Project Backpack: Sending supplies to students in Puerto Rico
Exploring how MVHS juniors provided aid to schools affected by a hurricane
In September 2017, Hurricane Maria left devastation in its wake. With a death toll of over 3,000 people and damage costs as high as $91 billion, it is currently the worst natural disaster for the countries it affected. Specifically, in Puerto Rico, schools closed down due to the lack of resources available to students.
After learning about the hardships children in Puerto Rico endured after the hurricane, juniors Charuthi Arul, Siya Digra, Shreya Maanavi, Aaron Mundanilkunathil, Alisha Saboowala and Aditi Sadwelkar decided to work together to send supplies to affected schools.
“After the hurricanes that were in Puerto Rico, the school system was in pretty bad condition,” Sadwelker said. “And a lot of schools were just closing down because the lack of attendance, they were just running out of funds. So by giving them supplies, we enabled them to stay open and still have students come and learn there.”
Last summer, the team members raised money by hosting charity stands every weekend outside certain stores such as India Cash and Carry, giving customers the option to donate to their cause. Additionally, the team had its own GoFundMe page and also set up a church drive.
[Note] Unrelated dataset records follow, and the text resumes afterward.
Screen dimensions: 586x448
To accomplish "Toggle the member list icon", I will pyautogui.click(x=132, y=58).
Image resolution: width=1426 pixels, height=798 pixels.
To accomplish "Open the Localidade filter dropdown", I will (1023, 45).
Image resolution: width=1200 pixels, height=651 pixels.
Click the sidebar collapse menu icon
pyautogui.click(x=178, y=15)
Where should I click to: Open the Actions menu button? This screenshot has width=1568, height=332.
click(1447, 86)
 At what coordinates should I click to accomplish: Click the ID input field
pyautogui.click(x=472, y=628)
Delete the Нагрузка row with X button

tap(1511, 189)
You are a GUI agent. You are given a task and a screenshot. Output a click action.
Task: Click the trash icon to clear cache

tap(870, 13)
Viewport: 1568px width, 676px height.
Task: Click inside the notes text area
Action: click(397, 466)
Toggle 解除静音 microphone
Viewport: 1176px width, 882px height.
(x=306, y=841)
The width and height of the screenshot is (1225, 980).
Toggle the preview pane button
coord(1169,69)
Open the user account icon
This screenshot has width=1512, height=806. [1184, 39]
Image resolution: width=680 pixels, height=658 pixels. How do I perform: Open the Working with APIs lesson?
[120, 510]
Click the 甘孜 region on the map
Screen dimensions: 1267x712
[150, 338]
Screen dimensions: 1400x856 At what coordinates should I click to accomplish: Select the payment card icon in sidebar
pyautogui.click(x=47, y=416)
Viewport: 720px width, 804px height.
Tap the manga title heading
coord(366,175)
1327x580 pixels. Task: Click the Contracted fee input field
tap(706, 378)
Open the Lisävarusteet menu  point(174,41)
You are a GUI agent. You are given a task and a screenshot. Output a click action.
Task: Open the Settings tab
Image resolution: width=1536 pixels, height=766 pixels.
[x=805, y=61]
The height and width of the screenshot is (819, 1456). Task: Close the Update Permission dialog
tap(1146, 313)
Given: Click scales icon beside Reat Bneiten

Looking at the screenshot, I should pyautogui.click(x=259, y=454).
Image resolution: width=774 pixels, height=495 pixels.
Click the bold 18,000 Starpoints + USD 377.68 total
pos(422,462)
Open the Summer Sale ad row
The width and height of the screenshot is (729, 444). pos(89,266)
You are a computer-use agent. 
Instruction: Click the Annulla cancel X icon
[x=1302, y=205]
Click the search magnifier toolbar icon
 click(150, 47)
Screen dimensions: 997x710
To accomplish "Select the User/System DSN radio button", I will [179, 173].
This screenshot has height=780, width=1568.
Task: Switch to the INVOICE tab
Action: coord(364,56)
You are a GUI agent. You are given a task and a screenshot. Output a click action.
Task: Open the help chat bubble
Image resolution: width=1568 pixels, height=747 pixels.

In total, the money they raised enabled them to buy $1,731 worth of school supplies.
To execute their project, the team built on its research of Hurricane Maria from the previous year and contacted the principal of Consumo Elementary, a school which was particularly hard hit by the hurricane. Additionally, because of the relatively close proximity of the school, Sadwelkar was confident that the team could finish the project by the end of summer, rather than have it be a yearlong process.
“Sometimes I can’t even believe that we were able to do something so amazing [in] just two months,” Sadwelkar said. “Even if you give some amount of your time towards doing something like this, you can make a huge difference and that feels pretty amazing.”
The team established regular contact with one of the school administrators in order to send supplies that would be most useful for the students. Based on the administrator’s request, the team members sent various art supplies, such as paint, colored pencils and drawing books, as well as physical education equipment.
Sadwelkar is especially proud of how she and her team decided to send the supplies to the school. Because Puerto Rico is a U.S. territory, the team was able to use an Amazon Prime membership to ship the supplies for free by setting the shipping address to the address of the school.
“We were really happy that it worked out because there are a lot of things that could have gone wrong with the whole process,” Sadwelkar said. “The [supplies] could have gone to the wrong address, and since we don’t have anyone in Puerto Rico to make sure it happens properly, there were a lot of loose ends that we were really worried about. But we were happy that it all turned out correctly. So we were relieved that no other complications came up.”
After the students received school supplies, Maanavi realized the impact her volunteer work had on the school — by providing supplies, she and her team also provided students with a better future.
“These school supplies are able to help them pursue something,” Maanavi said. “It doesn’t have to be a specific area, it can be whatever they feel passionate about, and the school supplies give them the opportunity to learn and get those opportunities in their future. So we have to start when they’re younger and help them.”
Arul, Maanavi and Sadwelkar all believe that their passion for volunteering is ultimately what enabled them to help students in need in a third-world country. They encourage other students at MVHS to do volunteer work in order to experience the gratification of helping others.
“I feel [volunteering is] important because for me was a humbling experience,” Arul said. “In our area we have a lot of people who are able to afford all these things and not have to think too much about it. But to see all the different necessities [students in Puerto Rico] need and don’t have access to and communicating with them is very humbling, and it’s a very good experience to give back to people who do not have the conditions we do. I felt like that was a really good experience.”